▶ **Requirement**
The listing below needs to be copied in full, exactly.

= = =

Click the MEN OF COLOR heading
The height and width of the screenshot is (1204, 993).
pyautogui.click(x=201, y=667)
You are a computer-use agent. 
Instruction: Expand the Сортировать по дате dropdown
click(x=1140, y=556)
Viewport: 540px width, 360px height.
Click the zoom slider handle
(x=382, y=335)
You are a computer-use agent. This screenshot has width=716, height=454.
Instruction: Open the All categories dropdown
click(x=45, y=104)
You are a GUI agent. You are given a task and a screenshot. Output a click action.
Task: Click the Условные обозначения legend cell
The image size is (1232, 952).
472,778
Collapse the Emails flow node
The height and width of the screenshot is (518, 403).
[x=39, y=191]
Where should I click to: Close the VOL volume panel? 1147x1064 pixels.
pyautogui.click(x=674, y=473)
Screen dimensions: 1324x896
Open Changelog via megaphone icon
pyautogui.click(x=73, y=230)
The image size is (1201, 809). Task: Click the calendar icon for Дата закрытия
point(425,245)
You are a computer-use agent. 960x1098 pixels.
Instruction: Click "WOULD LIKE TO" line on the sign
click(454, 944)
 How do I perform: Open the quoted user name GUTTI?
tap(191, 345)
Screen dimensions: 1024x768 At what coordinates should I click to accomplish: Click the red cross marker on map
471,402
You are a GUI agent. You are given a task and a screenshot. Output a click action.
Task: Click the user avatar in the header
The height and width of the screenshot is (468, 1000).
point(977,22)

= = =

▶ **Response area**
Click the MEN OF COLOR heading
The height and width of the screenshot is (1204, 993).
pyautogui.click(x=201, y=667)
You are a computer-use agent. 
Instruction: Expand the Сортировать по дате dropdown
click(x=1140, y=556)
Viewport: 540px width, 360px height.
Click the zoom slider handle
(x=382, y=335)
You are a computer-use agent. This screenshot has width=716, height=454.
Instruction: Open the All categories dropdown
click(x=45, y=104)
You are a GUI agent. You are given a task and a screenshot. Output a click action.
Task: Click the Условные обозначения legend cell
The image size is (1232, 952).
472,778
Collapse the Emails flow node
The height and width of the screenshot is (518, 403).
[x=39, y=191]
Where should I click to: Close the VOL volume panel? 1147x1064 pixels.
pyautogui.click(x=674, y=473)
Screen dimensions: 1324x896
Open Changelog via megaphone icon
pyautogui.click(x=73, y=230)
The image size is (1201, 809). Task: Click the calendar icon for Дата закрытия
point(425,245)
You are a computer-use agent. 960x1098 pixels.
Instruction: Click "WOULD LIKE TO" line on the sign
click(454, 944)
 How do I perform: Open the quoted user name GUTTI?
tap(191, 345)
Screen dimensions: 1024x768 At what coordinates should I click to accomplish: Click the red cross marker on map
471,402
You are a GUI agent. You are given a task and a screenshot. Output a click action.
Task: Click the user avatar in the header
The height and width of the screenshot is (468, 1000).
point(977,22)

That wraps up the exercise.